What the exercise asks:
Turn the rows below into a numbered list, skipping any blank lines and leaving out the pictures.

╭─ Records shown

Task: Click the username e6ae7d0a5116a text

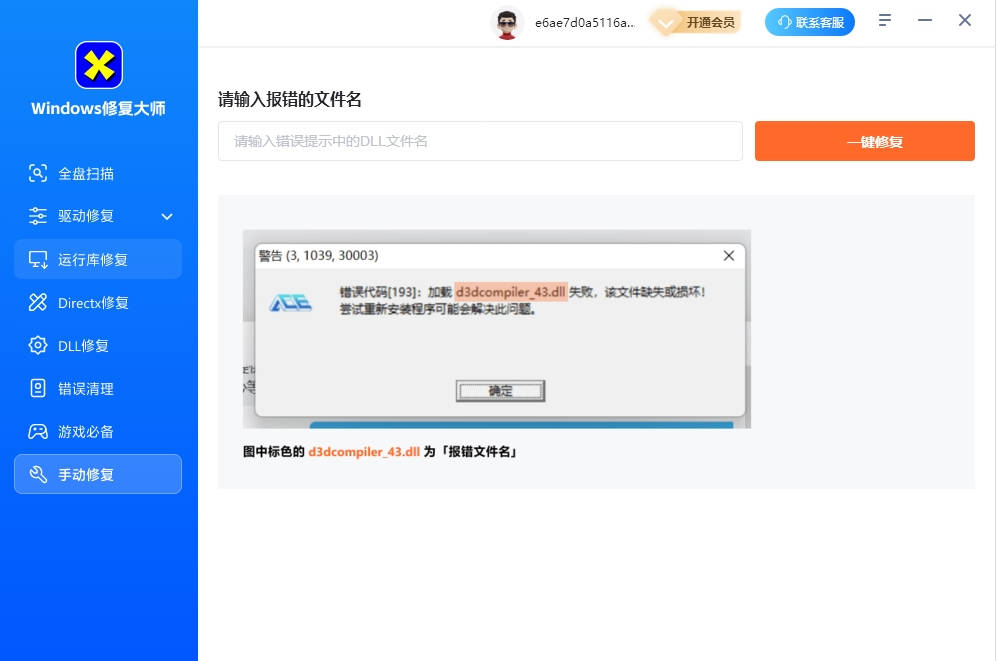Action: pyautogui.click(x=585, y=22)
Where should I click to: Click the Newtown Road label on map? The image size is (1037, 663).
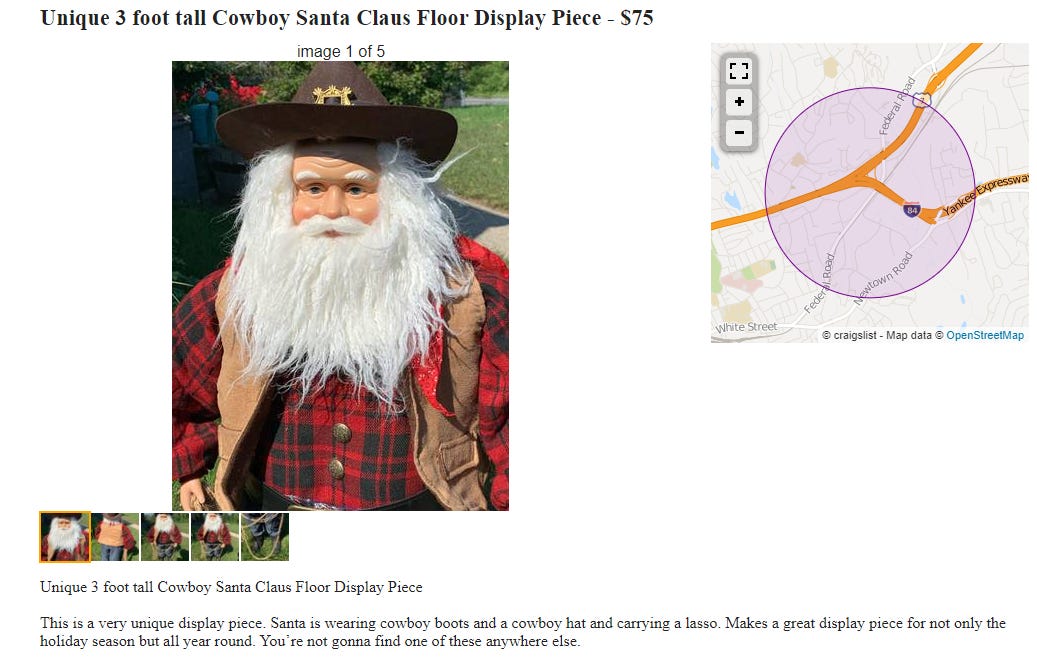883,278
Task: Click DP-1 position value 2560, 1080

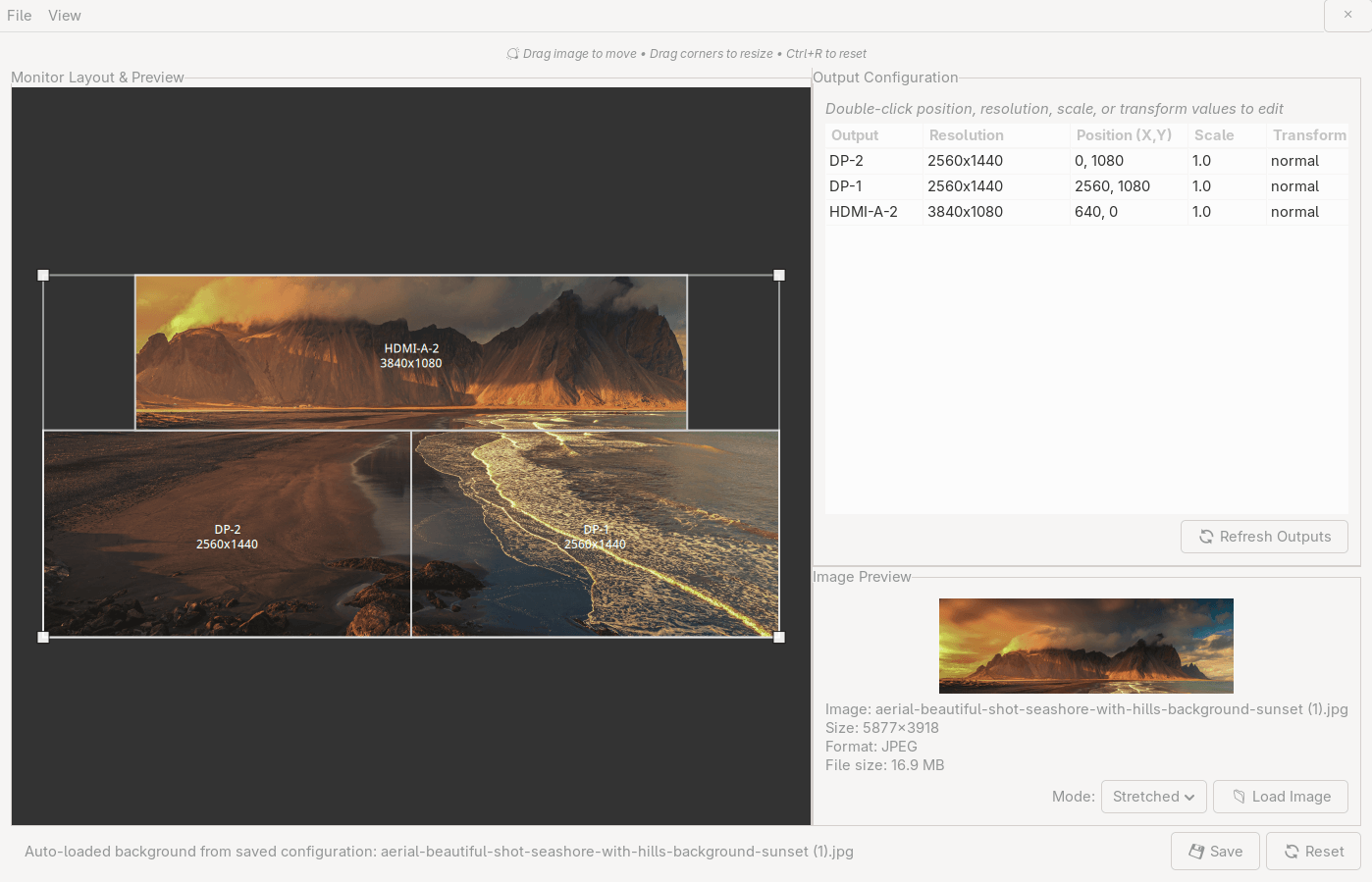Action: 1112,186
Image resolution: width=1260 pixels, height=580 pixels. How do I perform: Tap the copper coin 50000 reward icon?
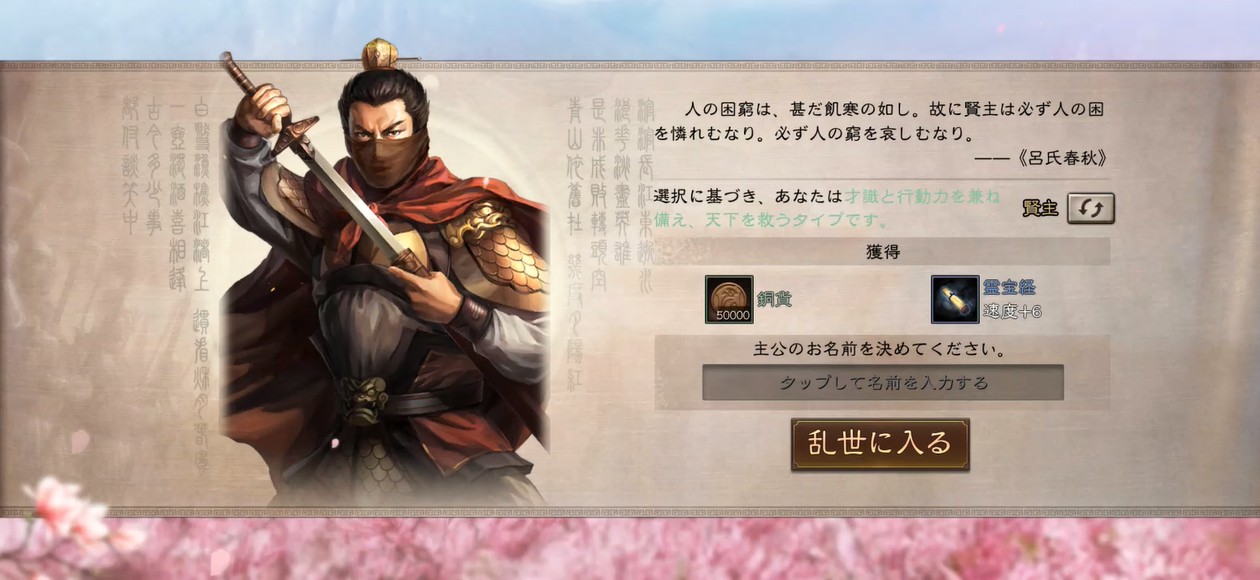click(729, 299)
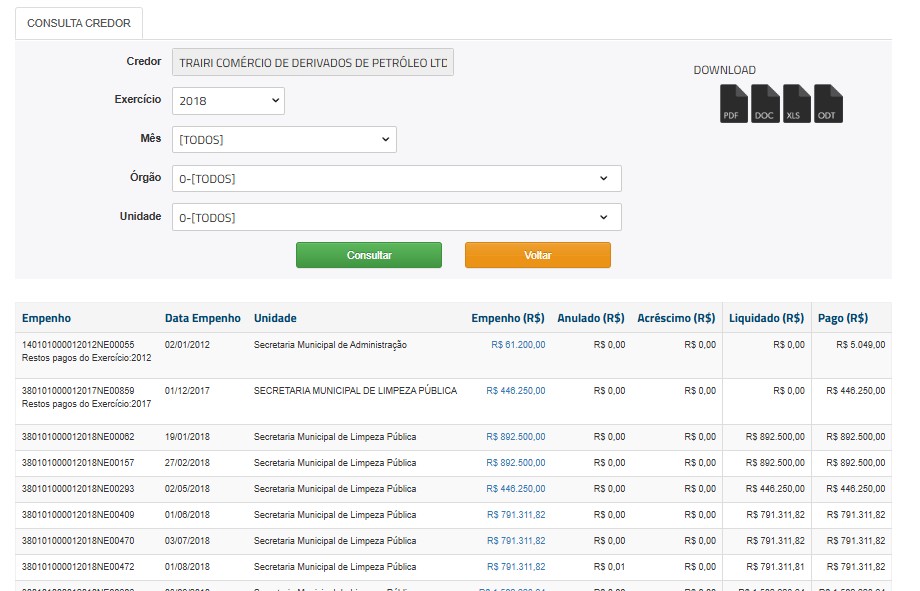Open the R$ 61.200,00 empenho link
Viewport: 920px width, 591px height.
point(518,344)

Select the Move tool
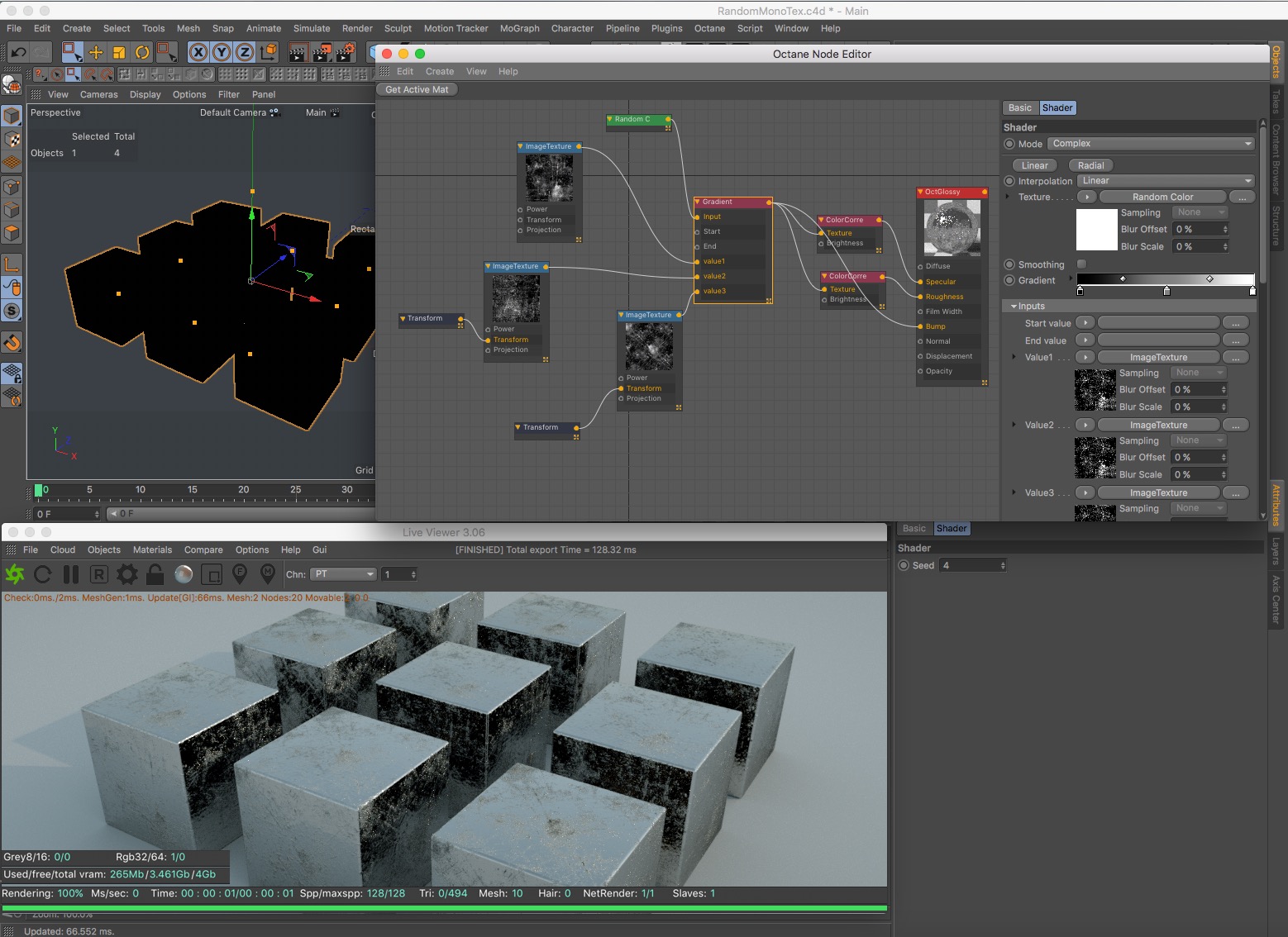(x=96, y=52)
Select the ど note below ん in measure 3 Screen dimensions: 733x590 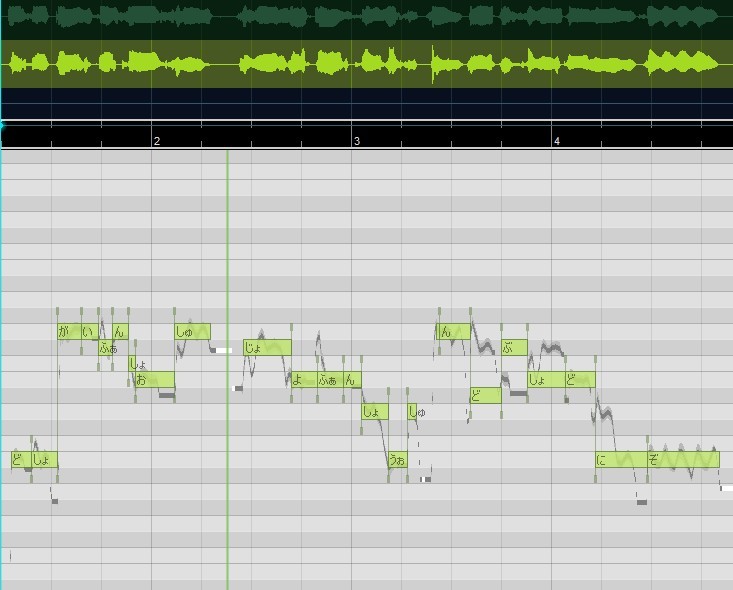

╰─

Response:
1. Task: Click the username e6ae7d0a5116a text
2. Action: pyautogui.click(x=585, y=22)
3. Where should I click to: Click the Newtown Road label on map? The image size is (1037, 663).
4. 883,278
5. Task: Click DP-1 position value 2560, 1080
6. Action: 1112,186
7. Image resolution: width=1260 pixels, height=580 pixels. How do I perform: Tap the copper coin 50000 reward icon?
8. click(729, 299)
9. Open the R$ 61.200,00 empenho link
10. Viewport: 920px width, 591px height.
11. point(518,344)
12. Select the Move tool
13. (x=96, y=52)
14. Select the ど note below ん in measure 3 Screen dimensions: 733x590 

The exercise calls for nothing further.